Work to be completed:
Copy every line of the listing below word for word, leaving the pictures out.

● ● ● ● ● ● ●

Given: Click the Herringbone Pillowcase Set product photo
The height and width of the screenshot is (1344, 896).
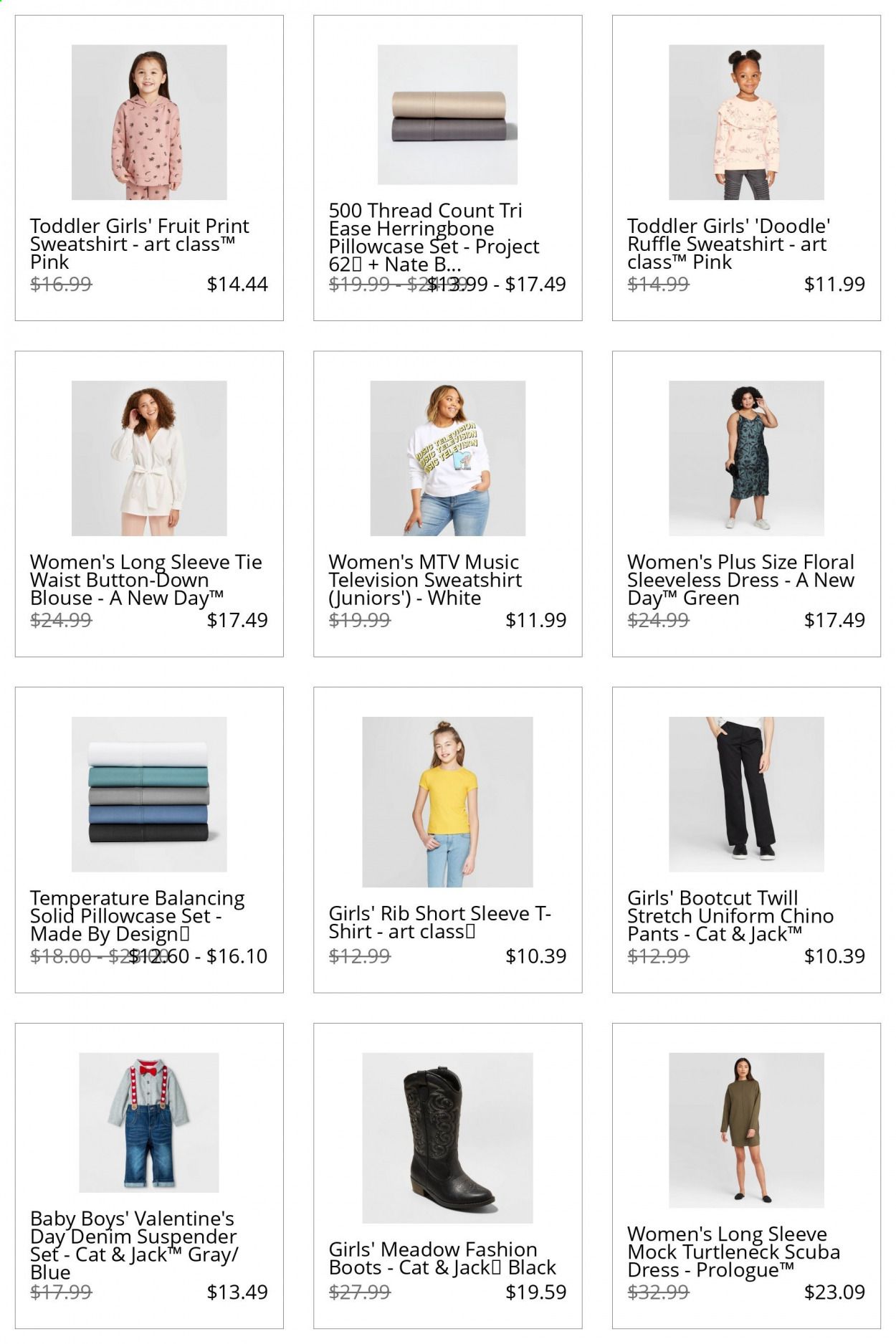Looking at the screenshot, I should [447, 115].
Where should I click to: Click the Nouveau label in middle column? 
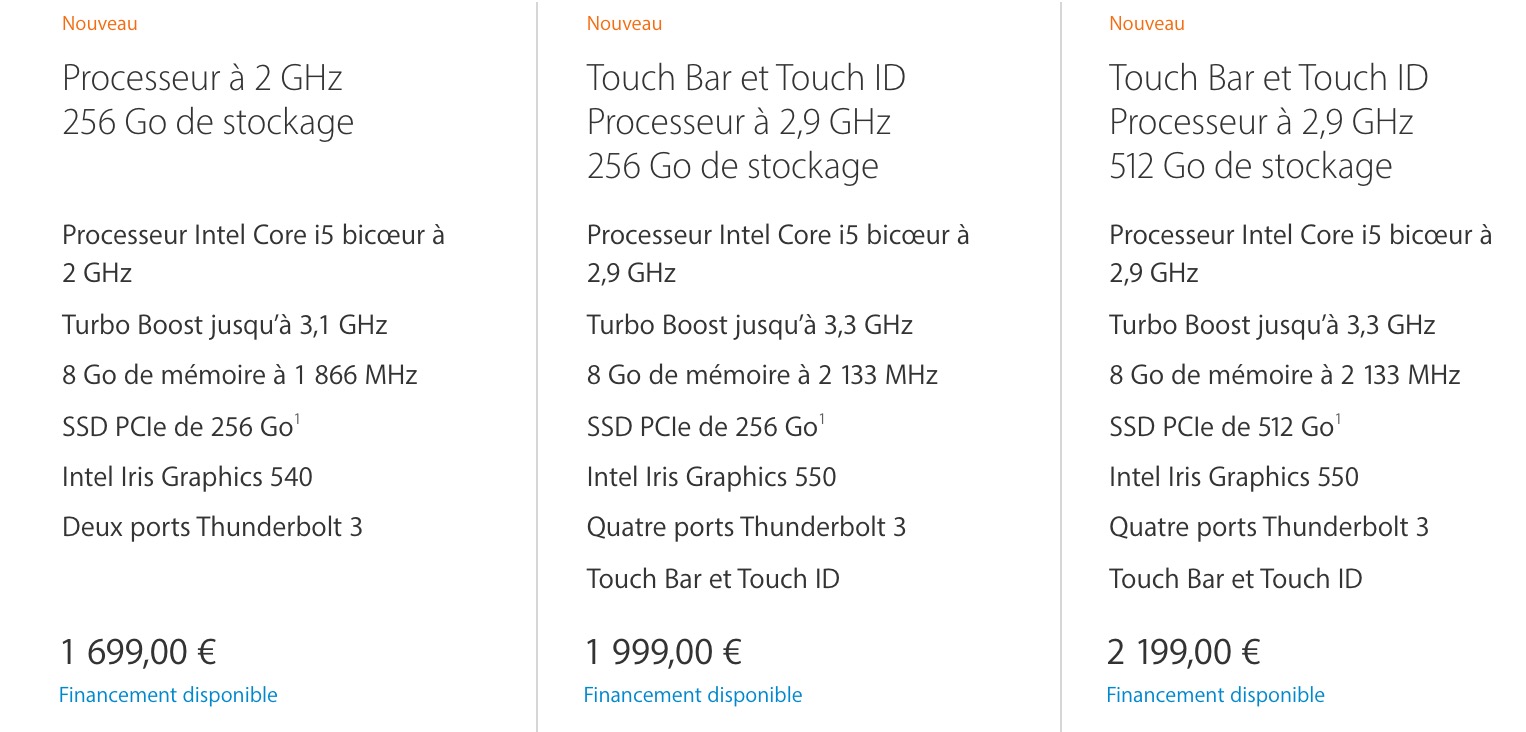pyautogui.click(x=624, y=23)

● ● ● ● ● ● ●

Result for this exercise:
Given: Click the Herringbone Pillowcase Set product photo
The height and width of the screenshot is (1344, 896).
Looking at the screenshot, I should [447, 115].
Where should I click to: Click the Nouveau label in middle column? 
pyautogui.click(x=624, y=23)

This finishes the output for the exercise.